Schools across the West Shore, Greater Victoria and the province stand united today (Feb. 25) in hopes of bringing an end to the devastating effects bullying can have on young lives.
Pink Shirt Day takes place across B.C. today. The anti-bullying day is celebrated across Canada and in 25 countries around the world on other dates. The movement aims to eliminate schoolyard bullying and alleviate the negative consequences bullying can have on children in school.
Bullying can often be life-altering for the families of victims, their schoolmates and their communities. They can also be tragic, as in the case of Shoreline Community School student Reena Virk, who died at the hands of her tormenters under the Craigflower Bridge in 1997.

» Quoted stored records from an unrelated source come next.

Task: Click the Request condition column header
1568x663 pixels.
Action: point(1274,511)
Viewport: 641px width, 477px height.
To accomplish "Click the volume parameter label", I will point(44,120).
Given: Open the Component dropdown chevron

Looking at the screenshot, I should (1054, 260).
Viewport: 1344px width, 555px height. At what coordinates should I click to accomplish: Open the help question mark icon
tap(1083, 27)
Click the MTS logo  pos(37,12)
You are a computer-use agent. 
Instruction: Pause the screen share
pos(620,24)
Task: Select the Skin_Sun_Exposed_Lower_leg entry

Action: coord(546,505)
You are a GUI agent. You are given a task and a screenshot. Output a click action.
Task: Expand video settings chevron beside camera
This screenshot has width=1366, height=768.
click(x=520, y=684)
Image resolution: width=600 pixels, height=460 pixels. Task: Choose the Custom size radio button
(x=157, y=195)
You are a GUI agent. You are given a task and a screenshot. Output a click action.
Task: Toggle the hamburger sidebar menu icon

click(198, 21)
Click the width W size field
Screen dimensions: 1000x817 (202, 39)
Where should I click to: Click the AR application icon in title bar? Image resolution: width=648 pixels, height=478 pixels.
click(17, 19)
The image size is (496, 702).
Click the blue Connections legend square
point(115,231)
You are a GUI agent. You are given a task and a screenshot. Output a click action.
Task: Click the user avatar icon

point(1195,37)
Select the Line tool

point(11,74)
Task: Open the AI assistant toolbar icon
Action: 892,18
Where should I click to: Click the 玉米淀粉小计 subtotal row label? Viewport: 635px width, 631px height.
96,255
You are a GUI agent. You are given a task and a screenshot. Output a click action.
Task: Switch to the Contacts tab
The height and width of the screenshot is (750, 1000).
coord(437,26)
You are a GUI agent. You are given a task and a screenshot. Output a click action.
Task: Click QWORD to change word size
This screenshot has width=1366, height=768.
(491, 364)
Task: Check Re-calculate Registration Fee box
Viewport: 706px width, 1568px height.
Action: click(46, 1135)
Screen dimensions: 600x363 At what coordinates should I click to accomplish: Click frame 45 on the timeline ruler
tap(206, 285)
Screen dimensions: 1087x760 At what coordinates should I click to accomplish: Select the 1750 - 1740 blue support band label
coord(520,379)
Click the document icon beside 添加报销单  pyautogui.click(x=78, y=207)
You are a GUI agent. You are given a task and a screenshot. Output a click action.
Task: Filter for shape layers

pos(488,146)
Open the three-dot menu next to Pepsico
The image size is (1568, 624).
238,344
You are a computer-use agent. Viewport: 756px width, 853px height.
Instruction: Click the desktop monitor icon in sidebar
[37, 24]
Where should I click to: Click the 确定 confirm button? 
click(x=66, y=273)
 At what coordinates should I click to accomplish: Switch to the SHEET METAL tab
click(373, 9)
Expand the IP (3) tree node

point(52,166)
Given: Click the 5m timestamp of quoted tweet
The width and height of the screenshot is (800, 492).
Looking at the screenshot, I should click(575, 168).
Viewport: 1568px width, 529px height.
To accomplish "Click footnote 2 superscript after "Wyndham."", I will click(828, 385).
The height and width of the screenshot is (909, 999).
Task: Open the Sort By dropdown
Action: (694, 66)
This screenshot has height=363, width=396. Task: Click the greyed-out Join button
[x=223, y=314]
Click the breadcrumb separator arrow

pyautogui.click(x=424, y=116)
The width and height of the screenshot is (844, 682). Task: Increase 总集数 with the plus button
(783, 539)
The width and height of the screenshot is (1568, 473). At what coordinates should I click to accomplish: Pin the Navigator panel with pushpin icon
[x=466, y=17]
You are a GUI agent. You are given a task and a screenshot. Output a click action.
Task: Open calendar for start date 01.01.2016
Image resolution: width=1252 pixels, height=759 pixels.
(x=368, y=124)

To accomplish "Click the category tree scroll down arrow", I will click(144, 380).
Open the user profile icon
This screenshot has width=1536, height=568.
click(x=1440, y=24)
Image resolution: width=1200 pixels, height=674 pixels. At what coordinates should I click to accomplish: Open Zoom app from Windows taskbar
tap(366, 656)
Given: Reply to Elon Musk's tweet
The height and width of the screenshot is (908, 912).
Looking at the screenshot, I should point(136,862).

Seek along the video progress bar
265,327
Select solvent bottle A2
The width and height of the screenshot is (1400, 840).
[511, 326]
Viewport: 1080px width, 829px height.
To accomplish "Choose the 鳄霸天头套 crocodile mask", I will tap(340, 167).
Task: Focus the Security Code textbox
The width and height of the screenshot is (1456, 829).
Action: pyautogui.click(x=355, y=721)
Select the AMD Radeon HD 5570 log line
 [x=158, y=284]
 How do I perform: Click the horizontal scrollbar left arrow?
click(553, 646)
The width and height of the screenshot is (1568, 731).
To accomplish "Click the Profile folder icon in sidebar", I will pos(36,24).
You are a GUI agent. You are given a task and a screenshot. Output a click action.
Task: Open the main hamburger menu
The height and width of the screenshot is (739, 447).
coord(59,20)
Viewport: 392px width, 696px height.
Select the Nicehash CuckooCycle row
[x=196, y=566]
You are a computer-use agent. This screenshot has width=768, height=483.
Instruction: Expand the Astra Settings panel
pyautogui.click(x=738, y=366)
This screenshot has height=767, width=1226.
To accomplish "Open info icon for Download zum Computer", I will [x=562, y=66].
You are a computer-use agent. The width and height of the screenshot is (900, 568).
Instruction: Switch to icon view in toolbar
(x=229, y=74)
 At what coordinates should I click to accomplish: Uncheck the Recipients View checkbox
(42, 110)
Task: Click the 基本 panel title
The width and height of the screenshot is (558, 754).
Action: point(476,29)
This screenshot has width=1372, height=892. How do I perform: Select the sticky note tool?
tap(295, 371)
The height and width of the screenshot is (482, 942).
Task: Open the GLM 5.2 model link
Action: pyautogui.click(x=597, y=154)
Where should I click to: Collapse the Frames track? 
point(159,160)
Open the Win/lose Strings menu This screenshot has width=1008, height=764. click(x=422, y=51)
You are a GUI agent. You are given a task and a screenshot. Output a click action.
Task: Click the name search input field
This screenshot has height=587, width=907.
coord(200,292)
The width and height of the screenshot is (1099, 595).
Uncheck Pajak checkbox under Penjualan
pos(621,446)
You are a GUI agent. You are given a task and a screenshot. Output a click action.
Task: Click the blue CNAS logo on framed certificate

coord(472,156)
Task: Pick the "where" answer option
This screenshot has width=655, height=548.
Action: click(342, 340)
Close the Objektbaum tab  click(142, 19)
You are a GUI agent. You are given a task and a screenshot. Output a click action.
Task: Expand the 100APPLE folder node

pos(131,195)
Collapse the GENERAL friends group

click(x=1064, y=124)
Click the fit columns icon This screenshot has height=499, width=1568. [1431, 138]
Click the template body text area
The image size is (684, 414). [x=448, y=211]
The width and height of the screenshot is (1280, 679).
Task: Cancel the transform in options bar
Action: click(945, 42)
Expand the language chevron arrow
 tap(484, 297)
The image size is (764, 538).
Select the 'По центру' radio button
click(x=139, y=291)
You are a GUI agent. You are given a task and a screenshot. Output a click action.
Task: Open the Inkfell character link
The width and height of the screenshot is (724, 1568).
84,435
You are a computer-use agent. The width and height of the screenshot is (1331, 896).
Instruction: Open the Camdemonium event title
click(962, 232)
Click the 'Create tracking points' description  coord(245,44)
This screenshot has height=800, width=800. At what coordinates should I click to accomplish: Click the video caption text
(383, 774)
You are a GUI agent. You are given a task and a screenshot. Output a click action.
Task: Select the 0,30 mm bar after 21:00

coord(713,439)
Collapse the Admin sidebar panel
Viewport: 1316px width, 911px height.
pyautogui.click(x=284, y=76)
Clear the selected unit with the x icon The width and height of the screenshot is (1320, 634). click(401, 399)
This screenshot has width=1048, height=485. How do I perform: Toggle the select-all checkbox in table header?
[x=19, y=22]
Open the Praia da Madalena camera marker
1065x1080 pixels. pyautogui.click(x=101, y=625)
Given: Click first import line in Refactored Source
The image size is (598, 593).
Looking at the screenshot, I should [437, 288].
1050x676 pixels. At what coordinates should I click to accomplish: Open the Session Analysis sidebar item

The statistics tell a frightening tale. Bullying is not just an occasional event.
According to a report from the Canadian Institutes of Health Research, at least one in three teenaged students in Canada report being bullied, while 47 per cent of Canadian parents report having a child who has been a victim of bullying.
Among adult Canadians, 38 per cent of males and 30 per cent of females report having experienced occasional or frequent bullying during their school years.
The numbers are even worse for students who identify as lesbian, gay, bisexual or transgender, as the rate of discrimination against them is three times higher than for heterosexual youth. Any participation in bullying increases risk of suicidal ideas in youth.
The growing popularity of events such as Pink Shirt Day show that Canadians are committed to putting an end to the potentially tragic results of bullying.
Strategies and legislation aimed at preventing bullying and helping victims of bullying are certainly worthwhile ventures. But it bears noting that no one is born a bully, it is a behaviour children learn from those around them.